Group 'Admins'. This group should have all site administrators in it
Component '.*'. This matches any component
Instance '.*'. This matches any instance
Level 'Admin'. This allows the highest level of access
Stop non-administrators from viewing the Administration entry in the main menu.
Group 'All groups'. This is a special group that includes every user on the site that is a member of a group, and also the unregistered (anonymous) user. Note that this group cannot have users added to it; it automatially picks up all users in the system when it runs. Note that it is a very good idea to ensure that all users are in at least one group on the system
Component 'Menublock::'. This matches anything with the component 'Menublock::', which are all of the blocks with type 'Menu'
Instance 'Main Menu:Administration:'. This will match for a menu block titled 'Main Menu' and a link titled 'Administration'
Level 'None'. This means that no access at all will be allowed; in the case of the menu this just means that the link will not be displayed
Allow normal users to do anything on the system up to comment
Group 'Users'. This group should have all site users in it
Component '.*'. This matches any component
Instance '.*'. This matches any instance
Level 'Comment'. This allows access up to the level of commenting. Any attempts to do things beyond this will be refused.

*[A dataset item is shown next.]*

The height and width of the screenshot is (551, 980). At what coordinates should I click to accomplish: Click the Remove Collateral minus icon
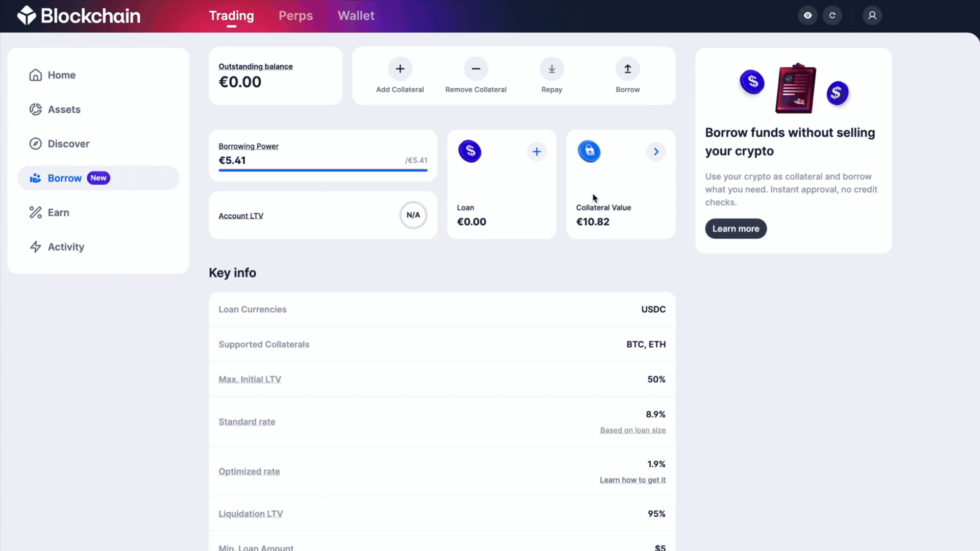tap(476, 69)
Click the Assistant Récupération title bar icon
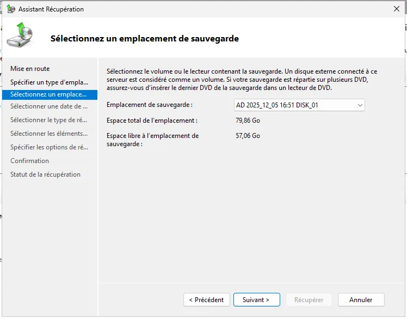 (11, 9)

Stop unregistered users from seeing user-specific items in the main menu.
Group 'Unregistered'. This is a special group that corresponds only to users who are not logged in to the site.
Component 'Menublock::'. This matches anything with the component 'Menublock::', which are all of the blocks with type 'Menu'
Instance 'Main Menu:(My Account|Logout):'. This will match for a menu block titled 'Main Menu' and a link titled 'My Account' or 'Logout'
Level 'None'. This means that no access at all will be allowed; in the case of the menu this just means that the link will not be displayed
Allow unregistered users to do anything on the system up to read
Group 'Unregistered'. This is a special group that corresponds only to users who are not logged in to the site.
Component '.*'. This matches any component
Instance '.*'. This matches any instance
Level 'Read'. This allows access up to the level of commenting. Any attempts to do things beyond this will be refused.